Excerpts from Mathieu Desnoyers's message of July 17, 2020 4:58 am:
> ----- On Jul 16, 2020, at 12:03 PM, Mathieu Desnoyers mathieu.desnoyers@xxxxxxxxxxxx wrote:
> 
>> ----- On Jul 16, 2020, at 11:46 AM, Mathieu Desnoyers
>> mathieu.desnoyers@xxxxxxxxxxxx wrote:
>> 
>>> ----- On Jul 16, 2020, at 12:42 AM, Nicholas Piggin npiggin@xxxxxxxxx wrote:
>>>> I should be more complete here, especially since I was complaining
>>>> about unclear barrier comment :)
>>>> 
>>>> 
>>>> CPU0                     CPU1
>>>> a. user stuff            1. user stuff
>>>> b. membarrier()          2. enter kernel
>>>> c. smp_mb()              3. smp_mb__after_spinlock(); // in __schedule
>>>> d. read rq->curr         4. rq->curr switched to kthread
>>>> e. is kthread, skip IPI  5. switch_to kthread
>>>> f. return to user        6. rq->curr switched to user thread
>>>> g. user stuff            7. switch_to user thread
>>>>                         8. exit kernel
>>>>                         9. more user stuff
>>>> 
>>>> What you're really ordering is a, g vs 1, 9 right?
>>>> 
>>>> In other words, 9 must see a if it sees g, g must see 1 if it saw 9,
>>>> etc.
>>>> 
>>>> Userspace does not care where the barriers are exactly or what kernel
>>>> memory accesses might be being ordered by them, so long as there is a
>>>> mb somewhere between a and g, and 1 and 9. Right?
>>> 
>>> This is correct.
>> 
>> Actually, sorry, the above is not quite right.
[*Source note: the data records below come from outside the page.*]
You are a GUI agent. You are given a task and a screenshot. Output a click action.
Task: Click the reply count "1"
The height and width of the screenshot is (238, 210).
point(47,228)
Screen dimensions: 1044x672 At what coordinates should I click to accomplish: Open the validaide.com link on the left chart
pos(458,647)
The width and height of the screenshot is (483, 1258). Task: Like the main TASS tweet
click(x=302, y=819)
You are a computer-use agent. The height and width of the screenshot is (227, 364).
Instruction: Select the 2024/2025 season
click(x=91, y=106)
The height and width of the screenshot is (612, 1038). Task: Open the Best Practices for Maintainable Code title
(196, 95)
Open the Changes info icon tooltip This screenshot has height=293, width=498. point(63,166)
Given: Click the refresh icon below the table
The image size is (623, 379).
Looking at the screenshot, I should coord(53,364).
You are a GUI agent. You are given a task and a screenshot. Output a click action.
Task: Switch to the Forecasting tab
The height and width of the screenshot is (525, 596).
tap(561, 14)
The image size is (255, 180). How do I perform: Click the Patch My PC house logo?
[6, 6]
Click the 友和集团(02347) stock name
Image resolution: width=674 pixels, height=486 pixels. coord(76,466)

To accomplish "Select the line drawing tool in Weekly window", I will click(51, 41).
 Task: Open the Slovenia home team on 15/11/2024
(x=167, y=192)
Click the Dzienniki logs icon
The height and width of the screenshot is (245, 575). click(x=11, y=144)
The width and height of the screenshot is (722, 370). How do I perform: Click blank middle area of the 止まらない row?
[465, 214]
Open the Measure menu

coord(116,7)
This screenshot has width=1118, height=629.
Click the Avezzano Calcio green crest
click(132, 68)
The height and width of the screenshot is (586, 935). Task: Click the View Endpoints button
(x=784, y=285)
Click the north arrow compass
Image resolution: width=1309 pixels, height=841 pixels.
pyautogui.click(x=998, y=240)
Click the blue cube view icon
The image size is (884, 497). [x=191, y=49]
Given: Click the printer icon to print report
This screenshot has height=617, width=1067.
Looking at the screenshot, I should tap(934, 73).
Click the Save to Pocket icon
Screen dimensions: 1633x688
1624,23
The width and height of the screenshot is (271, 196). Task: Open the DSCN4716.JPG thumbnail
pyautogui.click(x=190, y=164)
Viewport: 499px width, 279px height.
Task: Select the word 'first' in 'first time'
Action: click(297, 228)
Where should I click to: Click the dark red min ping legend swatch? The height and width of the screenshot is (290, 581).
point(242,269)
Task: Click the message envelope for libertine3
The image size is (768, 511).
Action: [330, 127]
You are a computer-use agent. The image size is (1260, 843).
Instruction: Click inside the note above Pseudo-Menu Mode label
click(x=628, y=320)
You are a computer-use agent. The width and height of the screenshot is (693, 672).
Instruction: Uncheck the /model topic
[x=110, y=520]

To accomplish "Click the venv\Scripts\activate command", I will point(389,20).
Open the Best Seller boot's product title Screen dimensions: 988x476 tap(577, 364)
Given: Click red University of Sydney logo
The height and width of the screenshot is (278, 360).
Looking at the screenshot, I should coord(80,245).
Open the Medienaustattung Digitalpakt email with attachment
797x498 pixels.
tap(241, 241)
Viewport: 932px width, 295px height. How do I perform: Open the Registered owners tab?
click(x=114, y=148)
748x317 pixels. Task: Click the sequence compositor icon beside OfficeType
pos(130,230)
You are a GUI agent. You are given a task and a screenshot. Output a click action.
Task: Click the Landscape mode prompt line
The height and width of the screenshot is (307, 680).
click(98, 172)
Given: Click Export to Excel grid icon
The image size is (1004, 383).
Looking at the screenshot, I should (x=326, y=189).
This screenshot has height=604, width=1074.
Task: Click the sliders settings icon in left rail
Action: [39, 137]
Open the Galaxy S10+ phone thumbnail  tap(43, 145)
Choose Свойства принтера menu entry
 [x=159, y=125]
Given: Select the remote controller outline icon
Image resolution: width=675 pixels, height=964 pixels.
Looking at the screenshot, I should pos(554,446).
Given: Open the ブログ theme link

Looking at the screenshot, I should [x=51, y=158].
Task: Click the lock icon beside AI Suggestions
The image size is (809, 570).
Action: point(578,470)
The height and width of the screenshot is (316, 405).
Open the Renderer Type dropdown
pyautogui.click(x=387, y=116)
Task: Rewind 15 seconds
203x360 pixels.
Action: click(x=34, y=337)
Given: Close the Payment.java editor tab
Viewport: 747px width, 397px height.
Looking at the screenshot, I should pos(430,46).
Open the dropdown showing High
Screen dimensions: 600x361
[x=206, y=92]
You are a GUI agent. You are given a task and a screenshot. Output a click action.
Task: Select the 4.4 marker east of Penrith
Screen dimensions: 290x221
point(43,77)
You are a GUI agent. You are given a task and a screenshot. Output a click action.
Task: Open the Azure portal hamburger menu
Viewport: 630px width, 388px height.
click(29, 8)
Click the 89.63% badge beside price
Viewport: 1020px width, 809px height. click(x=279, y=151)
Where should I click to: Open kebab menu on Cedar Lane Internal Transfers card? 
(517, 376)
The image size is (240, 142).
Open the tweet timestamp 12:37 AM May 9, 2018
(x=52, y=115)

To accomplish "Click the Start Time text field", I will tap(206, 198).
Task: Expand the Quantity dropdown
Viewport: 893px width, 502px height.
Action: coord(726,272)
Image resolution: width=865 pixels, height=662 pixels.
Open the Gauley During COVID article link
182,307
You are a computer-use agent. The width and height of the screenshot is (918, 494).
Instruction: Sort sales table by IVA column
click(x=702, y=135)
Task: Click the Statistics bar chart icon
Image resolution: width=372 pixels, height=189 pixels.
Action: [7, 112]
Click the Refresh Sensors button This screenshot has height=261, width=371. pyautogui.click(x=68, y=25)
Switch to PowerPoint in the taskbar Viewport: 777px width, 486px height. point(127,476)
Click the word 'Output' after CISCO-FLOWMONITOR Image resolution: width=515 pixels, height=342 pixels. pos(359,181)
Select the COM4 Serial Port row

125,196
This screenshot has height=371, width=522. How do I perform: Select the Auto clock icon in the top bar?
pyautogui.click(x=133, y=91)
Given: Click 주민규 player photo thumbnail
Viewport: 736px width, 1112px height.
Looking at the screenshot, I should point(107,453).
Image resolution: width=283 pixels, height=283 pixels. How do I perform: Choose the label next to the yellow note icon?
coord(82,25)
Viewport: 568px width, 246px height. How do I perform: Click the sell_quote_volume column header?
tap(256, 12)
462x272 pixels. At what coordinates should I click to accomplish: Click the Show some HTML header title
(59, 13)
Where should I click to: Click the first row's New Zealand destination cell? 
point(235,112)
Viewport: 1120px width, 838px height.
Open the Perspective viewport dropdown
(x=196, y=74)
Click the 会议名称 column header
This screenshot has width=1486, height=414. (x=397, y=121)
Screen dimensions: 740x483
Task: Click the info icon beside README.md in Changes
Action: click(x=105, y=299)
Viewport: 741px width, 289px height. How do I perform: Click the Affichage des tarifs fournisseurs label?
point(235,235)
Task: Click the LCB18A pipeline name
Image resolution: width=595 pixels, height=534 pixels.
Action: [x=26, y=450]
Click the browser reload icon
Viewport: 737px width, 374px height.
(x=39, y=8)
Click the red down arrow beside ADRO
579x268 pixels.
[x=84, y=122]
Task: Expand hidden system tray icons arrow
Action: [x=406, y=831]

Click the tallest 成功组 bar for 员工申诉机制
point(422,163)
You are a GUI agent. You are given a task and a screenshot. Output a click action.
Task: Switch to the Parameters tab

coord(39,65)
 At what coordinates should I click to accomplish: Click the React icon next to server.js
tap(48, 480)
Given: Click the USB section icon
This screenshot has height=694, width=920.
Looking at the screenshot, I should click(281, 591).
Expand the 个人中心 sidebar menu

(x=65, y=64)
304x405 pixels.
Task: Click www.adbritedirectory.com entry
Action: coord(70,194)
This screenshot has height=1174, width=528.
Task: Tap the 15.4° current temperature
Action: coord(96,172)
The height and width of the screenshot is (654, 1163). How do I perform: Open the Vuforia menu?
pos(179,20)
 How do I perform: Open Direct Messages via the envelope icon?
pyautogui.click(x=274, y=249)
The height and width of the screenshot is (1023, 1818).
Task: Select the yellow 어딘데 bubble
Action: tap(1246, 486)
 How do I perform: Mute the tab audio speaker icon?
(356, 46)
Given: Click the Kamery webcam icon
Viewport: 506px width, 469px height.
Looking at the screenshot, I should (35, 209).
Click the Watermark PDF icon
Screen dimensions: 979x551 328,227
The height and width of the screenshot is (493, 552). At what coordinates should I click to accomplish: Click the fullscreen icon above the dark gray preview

It's been a while
>> since I looked into the details of membarrier.
>> 
>> The smp_mb() at the beginning of membarrier() needs to be paired with a
>> smp_mb() _after_ rq->curr is switched back to the user thread, so the
>> memory barrier is between store to rq->curr and following user-space
>> accesses.
>> 
>> The smp_mb() at the end of membarrier() needs to be paired with the
>> smp_mb__after_spinlock() at the beginning of schedule, which is
>> between accesses to userspace memory and switching rq->curr to kthread.
>> 
>> As to *why* this ordering is needed, I'd have to dig through additional
>> scenarios from https://lwn.net/Articles/573436/. Or maybe Paul remembers ?
> 
> Thinking further about this, I'm beginning to consider that maybe we have been
> overly cautious by requiring memory barriers before and after store to rq->curr.
> 
> If CPU0 observes a CPU1's rq->curr->mm which differs from its own process (current)
> while running the membarrier system call, it necessarily means that CPU1 had
> to issue smp_mb__after_spinlock when entering the scheduler, between any user-space
> loads/stores and update of rq->curr.
> 
> Requiring a memory barrier between update of rq->curr (back to current process's
> thread) and following user-space memory accesses does not seem to guarantee
> anything more than what the initial barrier at the beginning of __schedule already
> provides, because the guarantees are only about accesses to user-space memory.
> 
> Therefore, with the memory barrier at the beginning of __schedule, just observing that
> CPU1's rq->curr differs from current should guarantee that a memory barrier was issued
> between any sequentially consistent instructions belonging to the current process on
> CPU1.
> 
> Or am I missing/misremembering an important point here ?

I might have mislead you.

 CPU0            CPU1
 r1=y            x=1
 membarrier()    y=1
 r2=x

membarrier provides if r1==1 then r2==1 (right?)

 CPU0
 r1=y
 membarrier()
   smp_mb();
   t = cpu_rq(1)->curr;
   if (t->mm == mm)
     IPI(CPU1);
   smp_mb()
 r2=x

 vs

 CPU1
   ...
   __schedule()
     smp_mb__after_spinlock()
     rq->curr = kthread
   ...
   __schedule()
     smp_mb__after_spinlock()
     rq->curr = user thread
 exit kernel
 x=1
 y=1

Now these last 3 stores are not ordered, so CPU0 might see y==1 but
rq->curr == kthread, right? Then it will skip the IPI and stores to x 
and y will not be ordered.

So we do need a mb after rq->curr store when mm is switching.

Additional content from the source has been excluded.